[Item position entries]
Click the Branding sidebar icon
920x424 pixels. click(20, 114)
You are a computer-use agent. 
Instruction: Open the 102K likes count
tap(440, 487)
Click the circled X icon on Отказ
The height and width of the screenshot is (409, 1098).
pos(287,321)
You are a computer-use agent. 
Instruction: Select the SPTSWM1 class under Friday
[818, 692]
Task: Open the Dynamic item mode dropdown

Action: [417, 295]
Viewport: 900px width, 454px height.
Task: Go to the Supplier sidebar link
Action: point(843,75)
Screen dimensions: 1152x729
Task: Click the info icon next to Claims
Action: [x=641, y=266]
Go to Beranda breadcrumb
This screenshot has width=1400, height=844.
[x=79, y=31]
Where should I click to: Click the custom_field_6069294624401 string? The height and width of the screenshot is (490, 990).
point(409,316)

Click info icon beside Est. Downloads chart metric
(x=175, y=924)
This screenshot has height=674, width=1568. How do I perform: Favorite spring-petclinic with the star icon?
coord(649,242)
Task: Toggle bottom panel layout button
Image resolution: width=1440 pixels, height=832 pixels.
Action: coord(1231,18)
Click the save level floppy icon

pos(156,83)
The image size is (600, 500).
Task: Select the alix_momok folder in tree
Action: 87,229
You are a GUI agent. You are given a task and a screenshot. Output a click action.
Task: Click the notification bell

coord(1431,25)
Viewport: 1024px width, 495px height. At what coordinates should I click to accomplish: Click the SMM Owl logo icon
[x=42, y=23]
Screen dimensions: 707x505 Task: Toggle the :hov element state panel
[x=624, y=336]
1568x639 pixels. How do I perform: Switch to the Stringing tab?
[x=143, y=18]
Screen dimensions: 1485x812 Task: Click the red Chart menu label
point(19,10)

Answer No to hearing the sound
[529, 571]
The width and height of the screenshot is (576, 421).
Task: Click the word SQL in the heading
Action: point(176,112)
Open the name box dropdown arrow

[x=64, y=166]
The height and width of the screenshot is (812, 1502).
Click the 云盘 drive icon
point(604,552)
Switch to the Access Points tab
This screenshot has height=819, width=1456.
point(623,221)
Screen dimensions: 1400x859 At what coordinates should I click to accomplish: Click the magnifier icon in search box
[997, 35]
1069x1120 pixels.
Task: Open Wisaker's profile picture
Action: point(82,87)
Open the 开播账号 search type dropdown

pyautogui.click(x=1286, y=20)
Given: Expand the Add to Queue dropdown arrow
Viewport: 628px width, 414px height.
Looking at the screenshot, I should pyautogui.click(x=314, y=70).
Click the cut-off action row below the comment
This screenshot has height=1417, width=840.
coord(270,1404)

### Aim
Locate each line in the records above that contains the string "This", matching case exactly, and copy those lines out.

### Answer in full
This screenshot has width=1400, height=844.
This screenshot has height=674, width=1568. How do I perform: Favorite spring-petclinic with the star icon?
This screenshot has height=819, width=1456.
This screenshot has height=1417, width=840.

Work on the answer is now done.